- [文本摘录]:
________________________
借助产生式系统和状态空间法，选择一种编程语言（最好为python或java），完成题目要求。

1、八数码难题

在3×3的棋盘上，摆有八个棋子，每个棋子上标有1至8的某一数字。棋盘中留有一个空格，空格可用0来表示。空格周围的棋子可以移到空格中。要求解的问题是：给出一种初始布局（初始状态）和目标布局，找到一种移动方法，实现从初始布局到目标布局的转变。

import heapq

计算了两个状态（state 和 goal）之间的曼哈顿距离

def manhattan_distance(state, goal):
    distance = 0
    for i in range(1, 9):
        x1, y1 = divmod(state.index(i), 3)
        x2, y2 = divmod(goal.index(i), 3)
        distance += abs(x1 - x2) + abs(y1 - y2)
    return distance

# 在 A* 算法 中的一个节点。代表了搜索空间中的一个状态

class Node:
    def __init__(self, state, parent=None, move=0, depth=0):
        self.state = state
        self.parent = parent
        self.move = move
        self.depth = depth
        self.cost = 0  # g(n) + h(n)

    def __lt__(self, other):
        return self.cost < other.cost

# A* 算法
# 结合实际成本（g(n)）和估计成本（h(n)）来选择最有希望的路径
# g(n) 是从起始节点到当前节点的移动次数（或称为深度），
# 而 h(n) 是当前状态与目标状态之间的曼哈顿距离
def a_star(initial, goal):
    open_list = []
    closed_set = set()
    root = Node(initial)
________________________
- [待处理数据]:
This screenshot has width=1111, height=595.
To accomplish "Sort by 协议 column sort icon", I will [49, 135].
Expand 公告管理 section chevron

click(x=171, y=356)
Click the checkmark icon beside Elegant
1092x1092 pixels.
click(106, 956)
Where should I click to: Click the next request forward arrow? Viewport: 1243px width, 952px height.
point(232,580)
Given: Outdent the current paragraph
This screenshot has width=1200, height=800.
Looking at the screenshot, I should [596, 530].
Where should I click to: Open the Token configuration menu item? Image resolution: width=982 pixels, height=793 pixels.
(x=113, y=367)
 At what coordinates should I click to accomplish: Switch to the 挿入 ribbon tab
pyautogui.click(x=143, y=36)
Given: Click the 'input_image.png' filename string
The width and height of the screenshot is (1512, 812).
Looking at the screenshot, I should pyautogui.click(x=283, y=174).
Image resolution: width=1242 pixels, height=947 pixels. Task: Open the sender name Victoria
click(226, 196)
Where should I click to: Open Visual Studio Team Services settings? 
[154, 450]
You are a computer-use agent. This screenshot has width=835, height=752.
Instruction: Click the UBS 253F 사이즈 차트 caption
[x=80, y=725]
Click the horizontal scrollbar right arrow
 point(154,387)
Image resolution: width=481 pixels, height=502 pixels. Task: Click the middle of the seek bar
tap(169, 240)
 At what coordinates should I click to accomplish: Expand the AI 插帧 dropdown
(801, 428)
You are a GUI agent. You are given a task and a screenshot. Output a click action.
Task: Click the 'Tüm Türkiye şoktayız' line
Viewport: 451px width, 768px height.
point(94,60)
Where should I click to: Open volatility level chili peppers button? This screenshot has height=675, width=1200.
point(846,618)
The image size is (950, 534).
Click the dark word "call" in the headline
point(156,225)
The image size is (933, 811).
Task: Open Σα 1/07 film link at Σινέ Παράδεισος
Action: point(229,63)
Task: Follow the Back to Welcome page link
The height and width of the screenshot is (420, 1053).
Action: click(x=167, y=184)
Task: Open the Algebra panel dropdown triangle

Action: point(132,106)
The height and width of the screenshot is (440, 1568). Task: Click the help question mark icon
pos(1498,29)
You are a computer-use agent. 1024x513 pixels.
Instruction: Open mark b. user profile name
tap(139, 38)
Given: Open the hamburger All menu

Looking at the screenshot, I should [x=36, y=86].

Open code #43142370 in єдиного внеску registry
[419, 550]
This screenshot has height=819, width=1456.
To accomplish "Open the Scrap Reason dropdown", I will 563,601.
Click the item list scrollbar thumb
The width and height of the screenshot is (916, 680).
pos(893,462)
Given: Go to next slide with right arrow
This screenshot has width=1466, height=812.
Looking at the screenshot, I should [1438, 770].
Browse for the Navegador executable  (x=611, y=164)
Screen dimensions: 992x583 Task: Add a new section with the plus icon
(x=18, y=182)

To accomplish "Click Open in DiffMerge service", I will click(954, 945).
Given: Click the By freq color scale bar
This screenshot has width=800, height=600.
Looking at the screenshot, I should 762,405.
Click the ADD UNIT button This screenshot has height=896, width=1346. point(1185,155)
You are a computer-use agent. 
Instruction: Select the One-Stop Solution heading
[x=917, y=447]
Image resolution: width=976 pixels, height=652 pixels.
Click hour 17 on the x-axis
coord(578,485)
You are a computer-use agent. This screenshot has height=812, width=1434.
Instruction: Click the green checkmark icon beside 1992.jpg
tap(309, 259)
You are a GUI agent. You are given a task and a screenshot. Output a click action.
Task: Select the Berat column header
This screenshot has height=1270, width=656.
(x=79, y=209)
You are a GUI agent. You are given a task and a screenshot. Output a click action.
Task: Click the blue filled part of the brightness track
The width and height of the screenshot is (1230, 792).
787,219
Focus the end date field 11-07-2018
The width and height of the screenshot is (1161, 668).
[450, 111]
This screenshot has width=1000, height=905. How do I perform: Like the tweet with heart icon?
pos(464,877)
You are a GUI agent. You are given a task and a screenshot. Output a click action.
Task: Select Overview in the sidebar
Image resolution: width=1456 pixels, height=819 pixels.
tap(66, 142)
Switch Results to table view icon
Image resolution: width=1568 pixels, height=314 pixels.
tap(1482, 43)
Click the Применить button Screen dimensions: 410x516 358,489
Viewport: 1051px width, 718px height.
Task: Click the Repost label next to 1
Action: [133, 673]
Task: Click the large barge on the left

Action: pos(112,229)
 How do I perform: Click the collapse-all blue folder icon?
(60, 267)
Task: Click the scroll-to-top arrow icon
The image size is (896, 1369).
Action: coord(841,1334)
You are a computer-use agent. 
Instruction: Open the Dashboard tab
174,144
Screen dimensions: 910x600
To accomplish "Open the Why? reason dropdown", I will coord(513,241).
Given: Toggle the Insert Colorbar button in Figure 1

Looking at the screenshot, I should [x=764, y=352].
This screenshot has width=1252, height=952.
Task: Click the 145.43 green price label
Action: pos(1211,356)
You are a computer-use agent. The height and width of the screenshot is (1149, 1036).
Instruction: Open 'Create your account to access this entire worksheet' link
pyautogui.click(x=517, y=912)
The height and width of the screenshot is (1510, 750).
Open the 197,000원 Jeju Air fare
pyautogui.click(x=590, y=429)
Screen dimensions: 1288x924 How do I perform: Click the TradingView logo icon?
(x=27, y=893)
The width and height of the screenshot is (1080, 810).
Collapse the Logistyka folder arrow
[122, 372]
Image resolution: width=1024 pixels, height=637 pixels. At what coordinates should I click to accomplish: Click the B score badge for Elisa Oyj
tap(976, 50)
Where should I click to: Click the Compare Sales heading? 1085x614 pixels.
________________________
- [练习题目]:
A: 请把条目中从含有“Click the checkmark icon beside Elegant”的那一行到含有“point(232,580)”的那一行原样照抄出来，首尾两行都包括在内。
B: 请接着八数码难题的摘录最后一行往下续写。
八数码难题的摘录与这些条目互不相关。

- [参考答案]:
A:
Click the checkmark icon beside Elegant
1092x1092 pixels.
click(106, 956)
Where should I click to: Click the next request forward arrow? Viewport: 1243px width, 952px height.
point(232,580)

B:
    heapq.heappush(open_list, (manhattan_distance(initial, goal), root))

    while open_list:
        _, current = heapq.heappop(open_list)
        closed_set.add(tuple(current.state))

        if current.state == goal:
            path = []
            while current:
                path.append(current.state)
                current = current.parent
            return path[::-1]

        zero_pos = current.state.index(0)
        x, y = divmod(zero_pos, 3)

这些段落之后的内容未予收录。